My ongoing work explores the interaction between ecological processes, population dynamics and rapid evolutionary changes.
Using quantitative genetic and multi-state capture-mark-recapture Bayesian methods, my research has contributed to our understanding of the genetic basis of early-life migration and survival effects of early-life plasticity in migration.
This work was developed during my Post-Doc (2022-2025) at NTNU (Norway) with Prof. Jane Reid, in collaboration with Prof. Francis Daunt and colleagues at UK Centre for Ecology & Hydrology.
We study a Scottish population of European shags (Gulosus aristotelis) that is only partially migratory: some individuals stay resident at their breeding colony and others migrate along the coast of Scotland. These seabirds are highly vulnerable to extreme climatic events in the form of winter storms.
I now work as a Research Associate on the team, on a new ERC-funded project on spatio-seasonal eco-evolutionary dynamics, where I am investigating how adult strategies of residence versus migration affect reproductive success.
Since my MSc thesis and then during my PhD, I have been investigating the social and ecological drivers of reproductive investment and early-life survival in cooperatively breeding sociable weaver birds (Philetairus socius).
This southern-African endemic species inhabits an increasingly warm and dry savanna environment, and these weavers build amazing communal nests where hundreds of birds can live and reproduce.

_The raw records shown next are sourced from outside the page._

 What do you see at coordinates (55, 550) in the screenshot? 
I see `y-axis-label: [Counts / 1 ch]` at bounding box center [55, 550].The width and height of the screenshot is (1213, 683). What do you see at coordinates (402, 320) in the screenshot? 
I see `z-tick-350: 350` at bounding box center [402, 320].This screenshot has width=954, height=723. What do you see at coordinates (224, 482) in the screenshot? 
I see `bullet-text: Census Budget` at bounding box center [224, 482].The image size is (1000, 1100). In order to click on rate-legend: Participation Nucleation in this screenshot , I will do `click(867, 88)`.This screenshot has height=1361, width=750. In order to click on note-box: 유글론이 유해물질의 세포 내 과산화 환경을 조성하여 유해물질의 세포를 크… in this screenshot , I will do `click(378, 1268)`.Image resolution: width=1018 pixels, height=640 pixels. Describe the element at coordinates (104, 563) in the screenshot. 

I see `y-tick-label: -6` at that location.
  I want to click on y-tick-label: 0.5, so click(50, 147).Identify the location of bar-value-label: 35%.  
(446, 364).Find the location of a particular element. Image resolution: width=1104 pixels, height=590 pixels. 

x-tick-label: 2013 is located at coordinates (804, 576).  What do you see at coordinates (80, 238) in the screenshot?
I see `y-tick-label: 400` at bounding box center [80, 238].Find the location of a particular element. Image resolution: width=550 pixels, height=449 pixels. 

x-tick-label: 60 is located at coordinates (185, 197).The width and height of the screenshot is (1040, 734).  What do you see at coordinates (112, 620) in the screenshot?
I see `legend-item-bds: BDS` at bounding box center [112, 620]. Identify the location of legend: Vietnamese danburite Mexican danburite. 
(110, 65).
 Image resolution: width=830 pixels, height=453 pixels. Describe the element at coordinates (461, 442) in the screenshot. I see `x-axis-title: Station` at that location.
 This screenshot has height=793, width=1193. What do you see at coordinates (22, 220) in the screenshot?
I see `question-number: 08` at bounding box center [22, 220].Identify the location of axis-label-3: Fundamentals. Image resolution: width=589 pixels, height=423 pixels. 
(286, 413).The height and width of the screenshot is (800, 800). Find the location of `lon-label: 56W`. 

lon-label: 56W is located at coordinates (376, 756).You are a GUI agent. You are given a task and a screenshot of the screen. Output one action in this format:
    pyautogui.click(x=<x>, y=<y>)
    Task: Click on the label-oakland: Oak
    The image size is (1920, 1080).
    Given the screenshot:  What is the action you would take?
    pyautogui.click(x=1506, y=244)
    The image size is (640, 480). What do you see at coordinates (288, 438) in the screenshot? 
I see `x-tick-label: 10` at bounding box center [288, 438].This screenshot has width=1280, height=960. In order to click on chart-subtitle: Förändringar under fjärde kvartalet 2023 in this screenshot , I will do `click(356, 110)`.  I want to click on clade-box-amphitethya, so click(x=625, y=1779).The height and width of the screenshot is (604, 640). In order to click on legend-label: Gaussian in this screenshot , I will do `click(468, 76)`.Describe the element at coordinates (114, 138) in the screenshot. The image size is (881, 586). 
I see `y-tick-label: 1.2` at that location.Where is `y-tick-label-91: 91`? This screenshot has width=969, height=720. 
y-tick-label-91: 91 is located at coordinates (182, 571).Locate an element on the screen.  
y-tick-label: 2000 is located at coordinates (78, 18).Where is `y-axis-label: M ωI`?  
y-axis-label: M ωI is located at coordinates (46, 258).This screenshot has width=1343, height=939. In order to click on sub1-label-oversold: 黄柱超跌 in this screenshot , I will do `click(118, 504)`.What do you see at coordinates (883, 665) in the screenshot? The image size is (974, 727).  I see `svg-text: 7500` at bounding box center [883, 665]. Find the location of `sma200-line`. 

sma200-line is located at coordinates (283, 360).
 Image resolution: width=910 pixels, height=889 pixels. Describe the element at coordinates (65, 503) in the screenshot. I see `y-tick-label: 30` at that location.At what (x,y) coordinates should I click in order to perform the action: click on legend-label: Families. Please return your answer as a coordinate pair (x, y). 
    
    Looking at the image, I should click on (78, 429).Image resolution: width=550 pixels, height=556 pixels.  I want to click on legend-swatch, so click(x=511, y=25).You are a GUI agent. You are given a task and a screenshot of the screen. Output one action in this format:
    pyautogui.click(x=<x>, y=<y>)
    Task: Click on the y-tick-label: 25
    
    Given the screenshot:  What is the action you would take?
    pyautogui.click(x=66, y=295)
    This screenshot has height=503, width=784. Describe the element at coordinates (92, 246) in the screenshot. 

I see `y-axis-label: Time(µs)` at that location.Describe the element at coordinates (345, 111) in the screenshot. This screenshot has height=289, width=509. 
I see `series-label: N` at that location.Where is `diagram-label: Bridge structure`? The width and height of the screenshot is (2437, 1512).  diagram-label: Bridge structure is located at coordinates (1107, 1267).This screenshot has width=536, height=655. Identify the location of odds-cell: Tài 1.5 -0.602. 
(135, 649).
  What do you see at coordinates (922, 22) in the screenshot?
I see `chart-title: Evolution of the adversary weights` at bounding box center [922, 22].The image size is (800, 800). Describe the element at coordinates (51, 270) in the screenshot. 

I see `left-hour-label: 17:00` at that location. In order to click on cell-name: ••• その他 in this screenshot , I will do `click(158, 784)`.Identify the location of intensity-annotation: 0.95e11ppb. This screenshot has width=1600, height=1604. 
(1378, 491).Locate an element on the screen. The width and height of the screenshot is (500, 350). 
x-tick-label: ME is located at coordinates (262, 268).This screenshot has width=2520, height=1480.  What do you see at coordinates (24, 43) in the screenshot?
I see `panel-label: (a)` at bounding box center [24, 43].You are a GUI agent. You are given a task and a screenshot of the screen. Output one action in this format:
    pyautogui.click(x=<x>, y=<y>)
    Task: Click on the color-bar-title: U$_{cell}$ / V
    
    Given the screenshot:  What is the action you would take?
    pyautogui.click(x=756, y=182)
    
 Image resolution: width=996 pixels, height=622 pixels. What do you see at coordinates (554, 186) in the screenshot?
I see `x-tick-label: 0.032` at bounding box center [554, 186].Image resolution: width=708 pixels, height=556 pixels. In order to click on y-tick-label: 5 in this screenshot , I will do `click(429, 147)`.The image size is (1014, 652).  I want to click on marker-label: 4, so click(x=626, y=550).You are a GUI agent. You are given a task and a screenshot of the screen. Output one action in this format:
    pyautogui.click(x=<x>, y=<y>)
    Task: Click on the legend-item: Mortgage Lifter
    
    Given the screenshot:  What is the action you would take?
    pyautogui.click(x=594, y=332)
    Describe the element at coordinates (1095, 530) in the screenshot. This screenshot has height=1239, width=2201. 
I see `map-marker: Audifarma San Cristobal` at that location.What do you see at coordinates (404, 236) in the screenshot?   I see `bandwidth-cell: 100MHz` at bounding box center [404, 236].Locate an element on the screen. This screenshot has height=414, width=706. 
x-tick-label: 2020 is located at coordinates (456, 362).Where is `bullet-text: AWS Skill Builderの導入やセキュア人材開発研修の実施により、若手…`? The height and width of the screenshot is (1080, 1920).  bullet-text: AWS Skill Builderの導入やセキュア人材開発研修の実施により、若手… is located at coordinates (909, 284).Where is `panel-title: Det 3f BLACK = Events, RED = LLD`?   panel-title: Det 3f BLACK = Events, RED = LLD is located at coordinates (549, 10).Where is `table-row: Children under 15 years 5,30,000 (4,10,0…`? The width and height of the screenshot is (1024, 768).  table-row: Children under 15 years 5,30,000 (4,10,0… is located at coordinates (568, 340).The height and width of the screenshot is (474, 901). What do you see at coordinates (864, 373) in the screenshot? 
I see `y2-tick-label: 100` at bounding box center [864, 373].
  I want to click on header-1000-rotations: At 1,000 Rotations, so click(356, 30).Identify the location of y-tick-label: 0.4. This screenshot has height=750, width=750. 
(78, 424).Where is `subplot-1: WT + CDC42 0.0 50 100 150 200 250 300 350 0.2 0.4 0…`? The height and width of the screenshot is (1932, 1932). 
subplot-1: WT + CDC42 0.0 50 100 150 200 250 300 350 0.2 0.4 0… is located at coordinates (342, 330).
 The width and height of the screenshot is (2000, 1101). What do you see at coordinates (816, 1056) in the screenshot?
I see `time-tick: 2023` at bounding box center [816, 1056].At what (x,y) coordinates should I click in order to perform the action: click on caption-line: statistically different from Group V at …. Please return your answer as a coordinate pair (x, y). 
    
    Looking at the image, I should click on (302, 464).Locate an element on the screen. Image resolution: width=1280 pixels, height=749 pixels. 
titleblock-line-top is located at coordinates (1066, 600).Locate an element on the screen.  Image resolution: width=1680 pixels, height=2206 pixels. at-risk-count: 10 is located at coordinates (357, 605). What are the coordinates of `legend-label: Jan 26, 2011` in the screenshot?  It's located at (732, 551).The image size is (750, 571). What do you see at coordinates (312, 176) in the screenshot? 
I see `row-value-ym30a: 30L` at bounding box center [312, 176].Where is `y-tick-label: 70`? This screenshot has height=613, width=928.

This research involved a series of behavioral experiments, long-term data analyses, capture-mark-recapture modelling, and several field work seasons in South Africa (Field work station).
I earned my PhD in 2022 at the University of Porto (Portugal), with research stays at CIBIO (Portugal) and CEFE-CNRS (France), supervised by Dr Rita Covas, Dr Claire Doutreland and Dr Matthieu Paquet.